Mr. Google Goes to Washington


A year ago, Sergey Brin made a visit to Washington. The co-founder of Google was greeted with snickers in many quarters of this town.

His attire — jeans, a black T-shirt and silver mesh sneakers –- earned more comments than his opinions, which weren’t really known since most lawmakers refused to meet with him.


This week, Google came swaggering back into town, all dressed up and ready to impress and influence, with a beefed-up policy and lobbying team and public policy blog in tow
(beta, no doubt).


“We’re seeking to do public policy advocacy in a Googley way,” Andrew McLaughlin, Google’s director of public policy and government affairs, explained in the first official post. “We want our users to be part of the effort, to know what we’re saying and why, and to help us refine and improve our policy positions and advocacy strategies.”

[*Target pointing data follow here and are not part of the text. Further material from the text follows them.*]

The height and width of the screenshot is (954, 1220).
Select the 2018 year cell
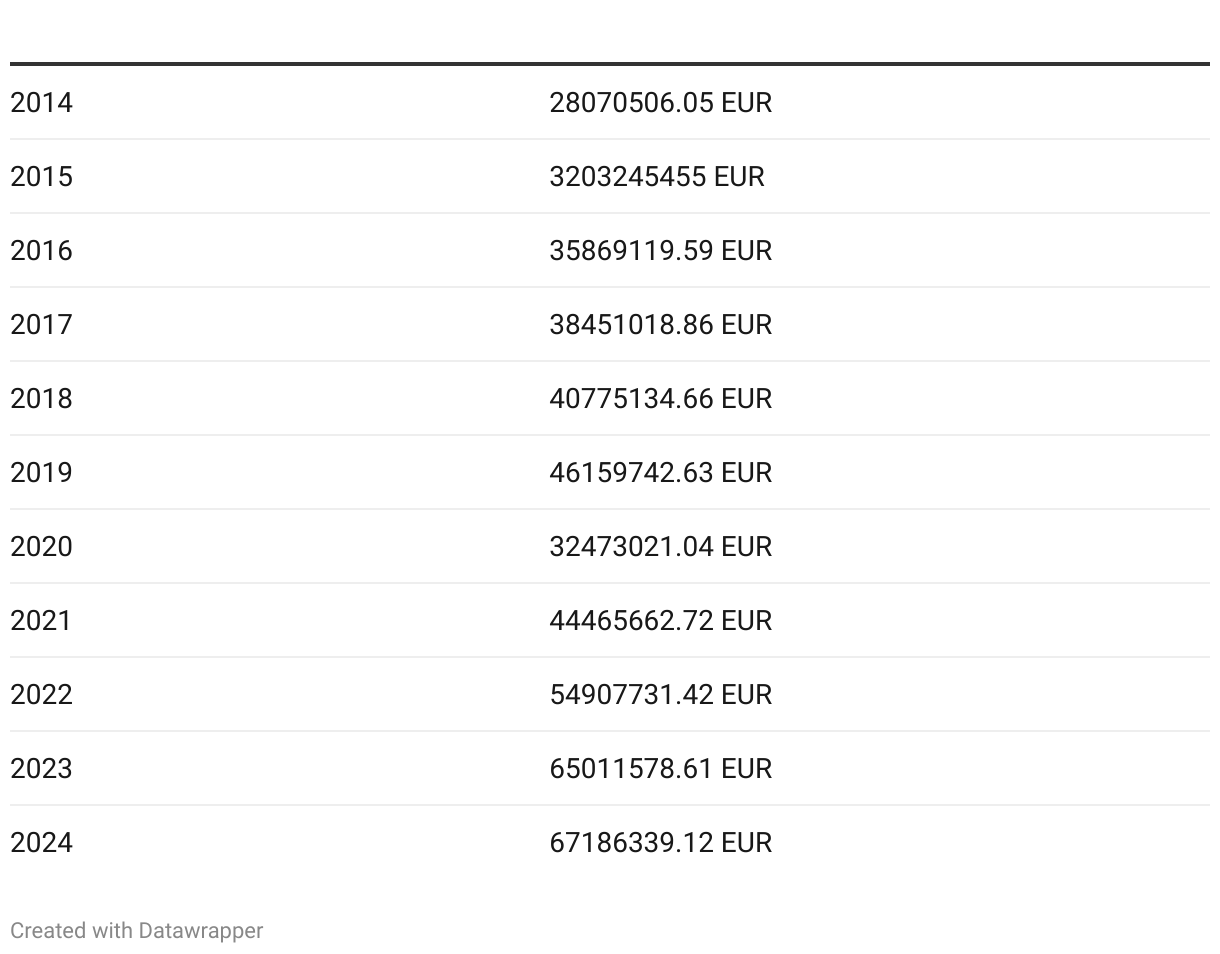coord(42,399)
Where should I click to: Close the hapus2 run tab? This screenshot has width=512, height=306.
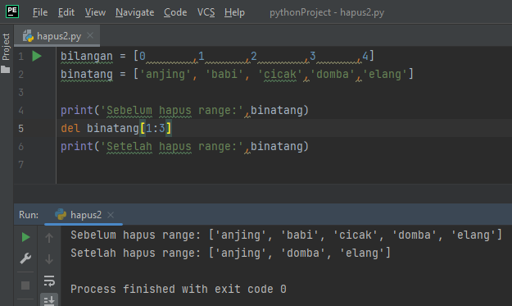point(111,215)
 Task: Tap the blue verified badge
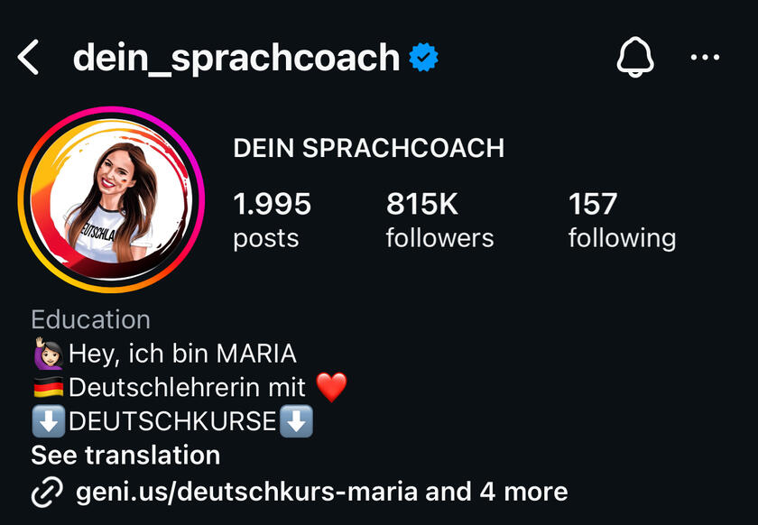tap(423, 57)
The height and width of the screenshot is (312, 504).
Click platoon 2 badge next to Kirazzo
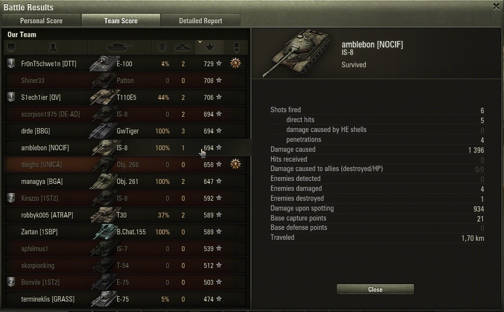click(11, 198)
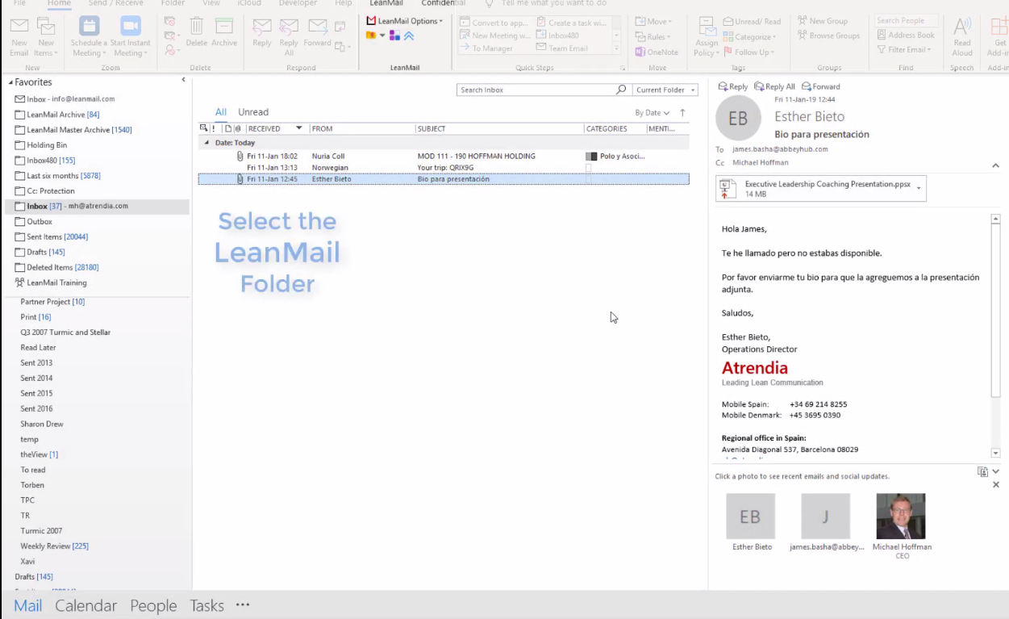Viewport: 1009px width, 619px height.
Task: Start Read Aloud for the email
Action: pos(961,36)
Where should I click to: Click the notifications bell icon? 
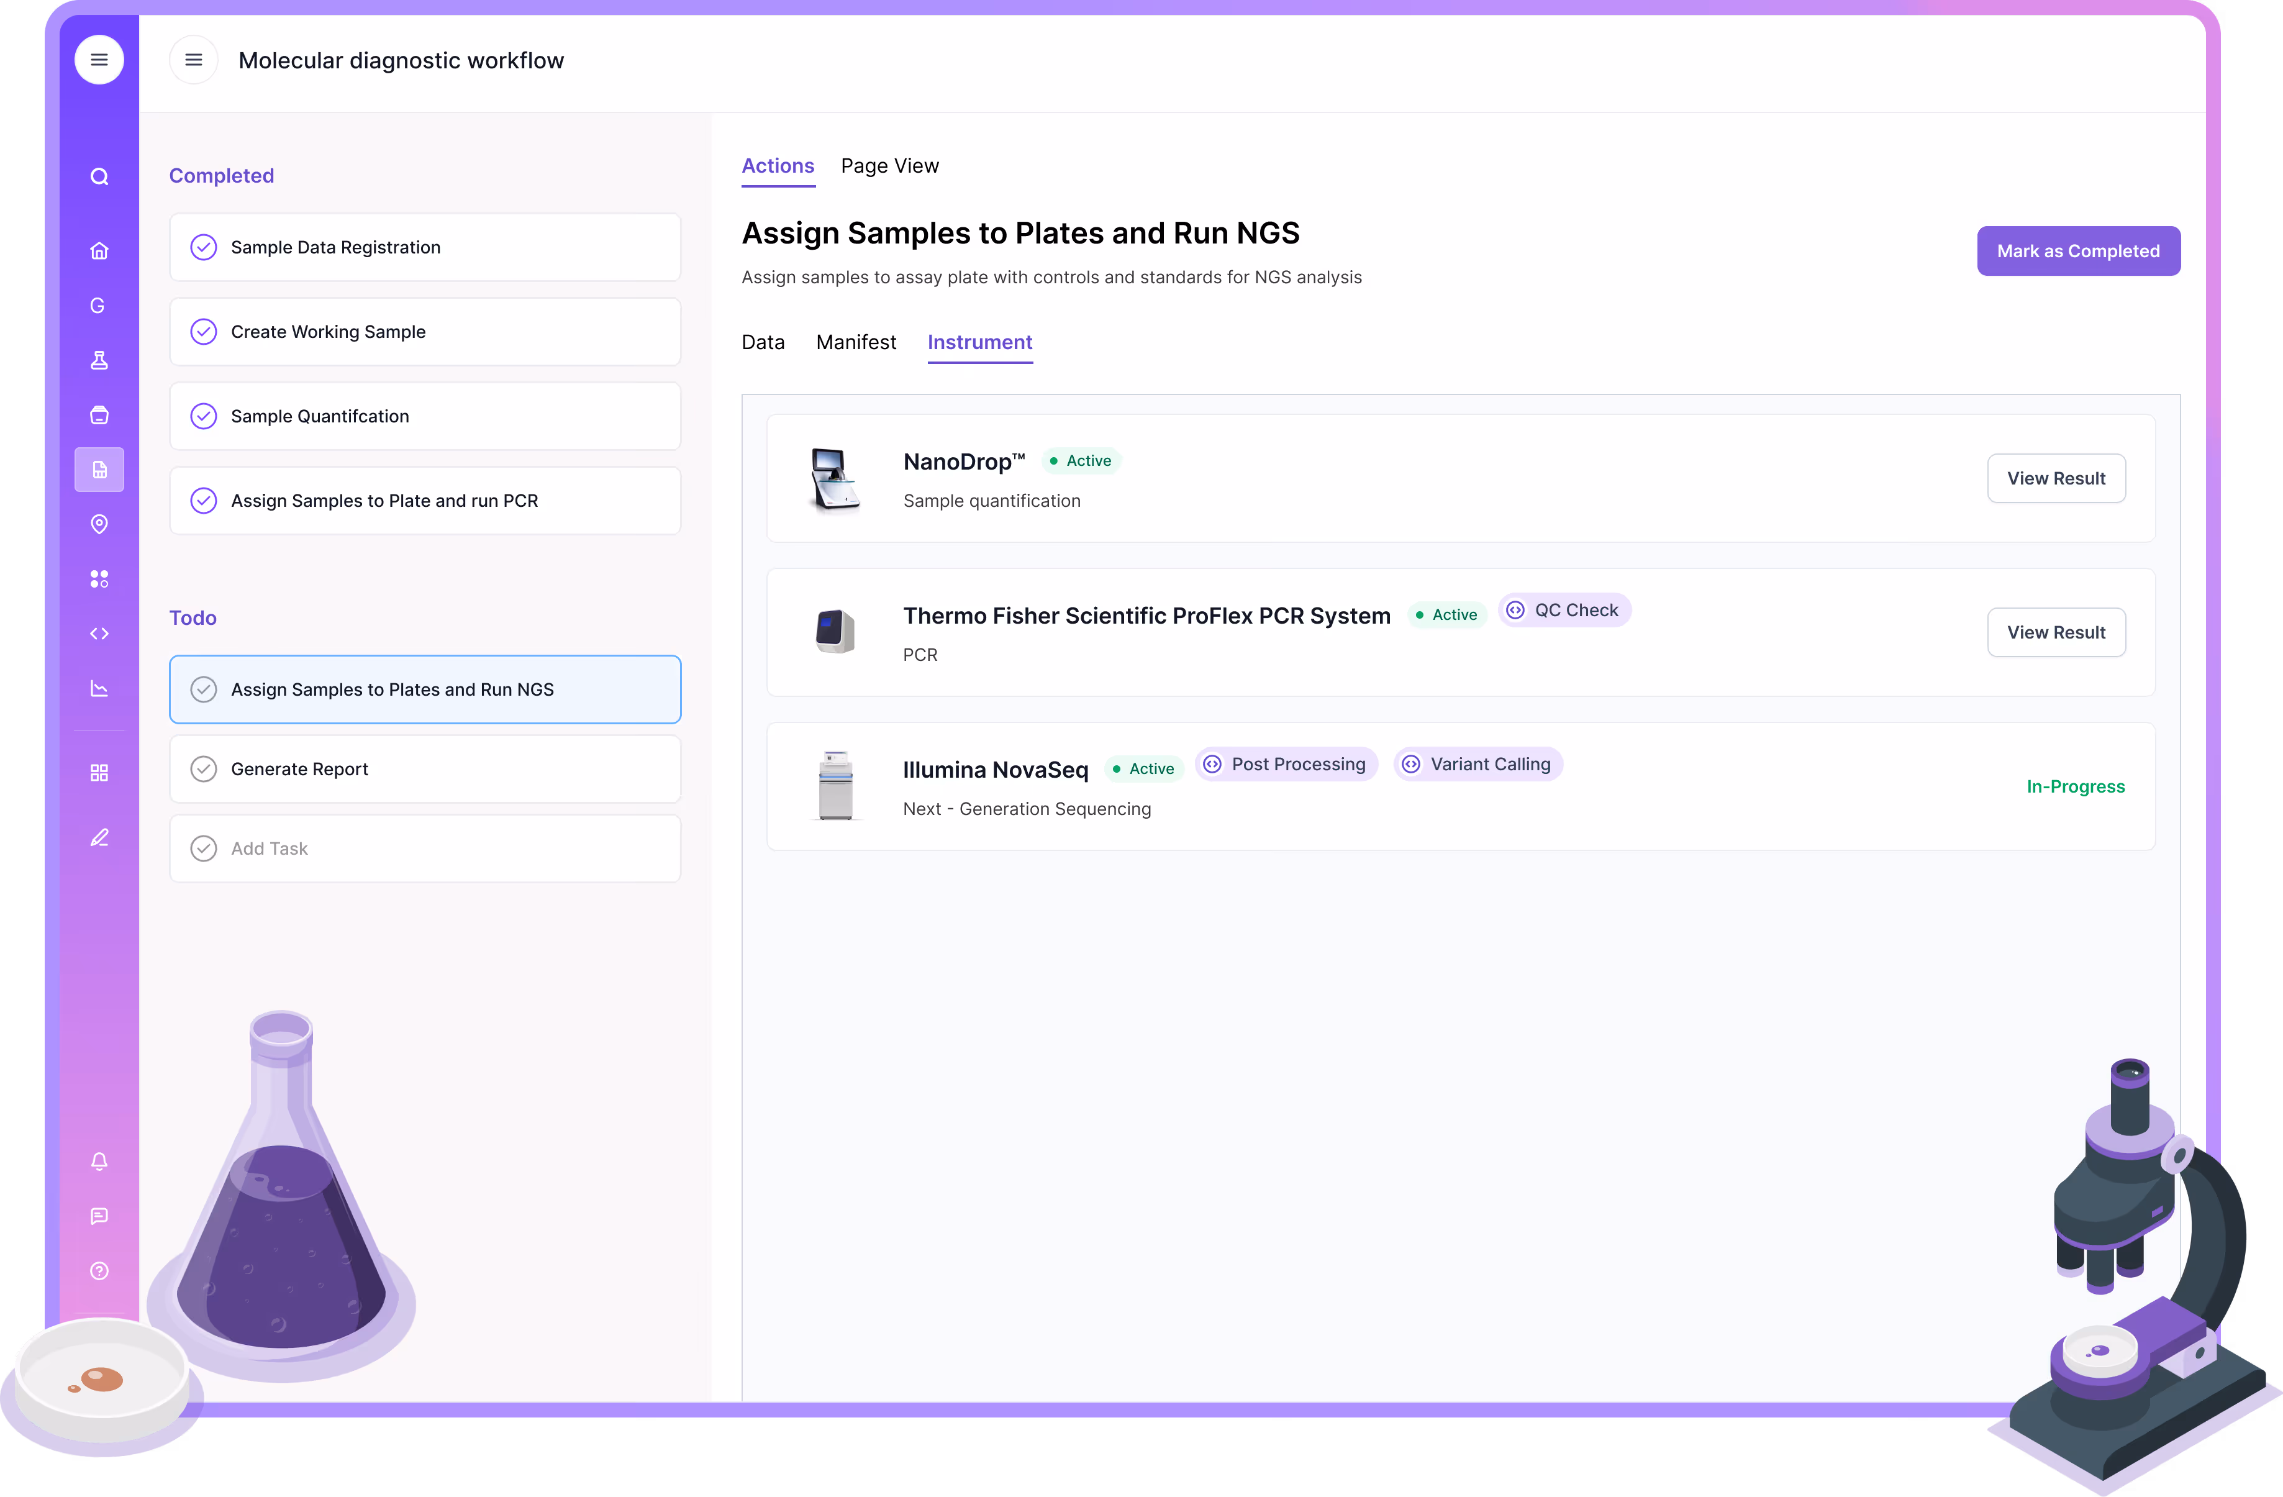coord(99,1161)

McLaughlin then stopped just short of a “do no evil” vision for the blog.


“We hope this blog will serve as a resource for policymakers around the world…who are trying to enact sound government policies to foster free expression, promote economic growth, expand access to information, enable innovation and protect consumers.”


In the extremely small, limited world of corporate technology policy blogs, Google is a welcome presence and has joined Cisco and Verizon on the frontier. Both powerhouses welcomed Google with some unconventional advice.


Verizon’s John Czwaracki warned the search engine giant it might want to re-think that “googley” thing, noting that in cricket a “googly” is a wicked, trick pitch. “So to prevent the tragically creative from accusing your Googley blog of also being ‘googly,’ I’d parse out that term carefully.”


John Earnhardt, who launched Cisco’s public policy blog two years, had this interesting twist:
aim low.


That’s good advice, unless you want to do things in a googley way: Google seems intent on shaking up how the Silicon Valley gets things done in Washington. It has doubled the number of its Washington staff to 12 and plans to move into new headquarters with a large meeting room to dispense its opinions on how things ought to be done.


Google is already using its public policy blog to show a wider diversity of opinion than its own corporate vision. It recently posted an hour-long video interview with New York Mayor Michael Bloomberg, the newly-Independent, maybe presidential candidate.


The Bloomberg interview followed trips to the Googleplex in Mountain View by declared presidential hopefuls John Edwards, Bill Richardson, John McCain and Hillary Clinton. Google Webcasts the interviews, then posts them on Google-owned YouTube and now on its own policy blog.


In addition to the Bloomberg post, the new Google blog this week has already discoursed on network neutrality, Google Earth and homeland security. In the same week, Cisco welcomed Google in one post and wrote about European spectrum in another. Verizon posted a fiber-to-the-home note, a cheery missive on its one millionth FiOS customer and touted its network neutrality filing with the Federal Communications Commission.


Google’s network neutrality post has already drawn 33 comments from readers.
The Bloomberg interview has 11 feedbacks while the Google Earth post is still looking for its first comments. Cisco had no feedback on its posts and Verizon had all of two. That’s the sort of traction that might make Google a different kind of Washington player.


Reader comments, of course, are not likely to much inform the Washington technology policy debate, but may well energize readers to call or write their lawmakers or – gasp — even vote.


The hard work, though, is still done the old fashioned way in Washington:
working the halls of Congress, pressing the flesh and throwing money around. Oh yeah, and twisting a few arms.
Google has hired some of the best pros from Dover to cover most of those bases.
In-house, Google has hired former Clinton administration advisor Robert Boorstin and Jamie Brown, who once lobbied for the Bush White House.


Outside heavyweights on the Google lobbying team include former Republican senators Dan Coats and Connie Mack and Anthony Podesta, a longtime Democratic operative. More support comes from some of the savviest PR folks in town.


Clearly, Google is ready to play but the open question is whether all that money, all those lobbyists and a googley spin will amount to influence or merely nice press notices. If nothing else, though, Google’s new presence on Capitol Hill will probably get Sergey Brin more face time with lawmakers, no matter what he’s wearing.